# Probleme mit der Synchronisation bei Adobe Premiere Pro CS4



## Stoneriver_1 (19. März 2011)

*Hallo Leute !*

Ich habe ein Problem mit meinem Adobe Premiere Pro CS4, ich habe an meinem Rechner eine TV-Karte angeschlossen mit der ich regelmäßig Filme aufnehme, bisher habe ich mit Studio 12 die Werbung raus geschnitten und ging immer einwandfrei.
Mein Problem mit Adobe Premiere Pro CS4 ist, wenn ich das Rohmaterial (original *. MPEG Dateien), reinlade wird der Ton versetzt zum Film dargestellt, der Ton ist ca.: 3 Sekunden hinterher ! Habe schon mit verschiedenen Filmeinstellungen probiert doch es will keine funktionieren.

Weiß jemand an was das liegt, wäre über eine Lösung sehr erfreud !


----------



## chmee (22. März 2011)

In der Regel sind mit TV-Karten aufgenommene Mpeg-Files sogenannte Transport-Streams. Das mögen Schnittprogramme (in der Regel..) nicht soo gerne.. Premiere hat sich mit Mpeg-Dateien eh ein bisschen, deswegen wird es sicherlich Sinn machen, den Transportstream in einen Elementary oder Program-Stream umzuwandeln. Das ist kein echter Transcodingprozess, es geht also auch keine Qualität verloren.

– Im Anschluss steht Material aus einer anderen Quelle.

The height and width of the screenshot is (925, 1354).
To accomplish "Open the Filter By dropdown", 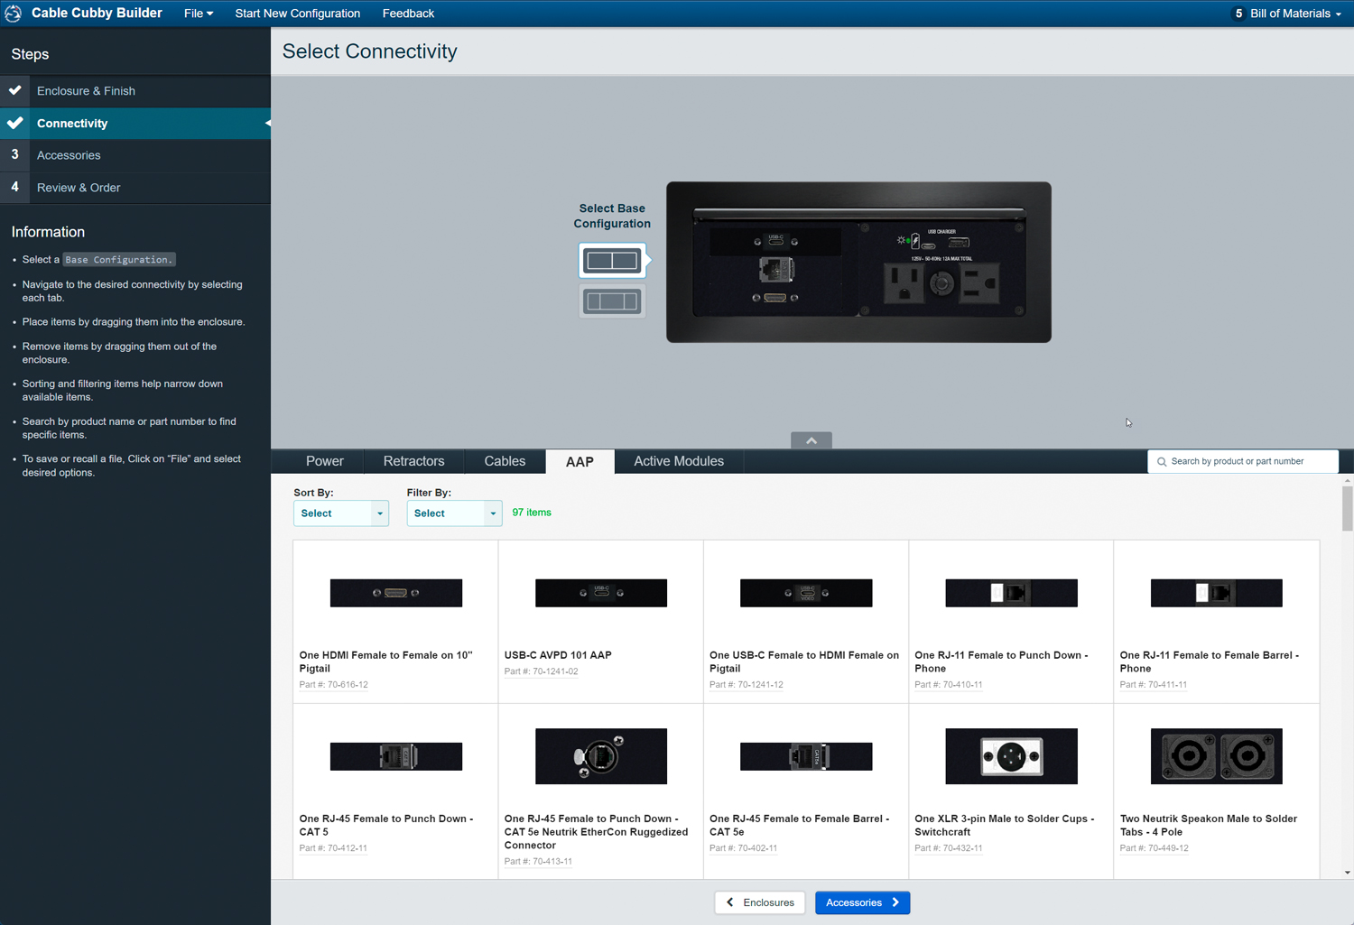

Project X wird sicherlich helfen - http://www.lucike.info/page_projectx.htm

mfg chmee


----------



## User123 (26. März 2011)

Wenn der Ton verzögert kommt, kannst du die Tonspur auch verschieben, bis es wieder stimmt. 
Rechtsklick auf die Tonspur und dann auf "Verknüpfung aufheben"
Die Tonspur kannst du dann verschieben, bis es stimmt.


----------



## Stoneriver_1 (7. April 2011)

Danke für den Tipp und den Link, werde das mal probieren


----------



## Stoneriver_1 (7. April 2011)

auch das werde ich mal versuchen. Danke Dir ich habe schon alles mögliche versucht  Ihr seid GUT


----------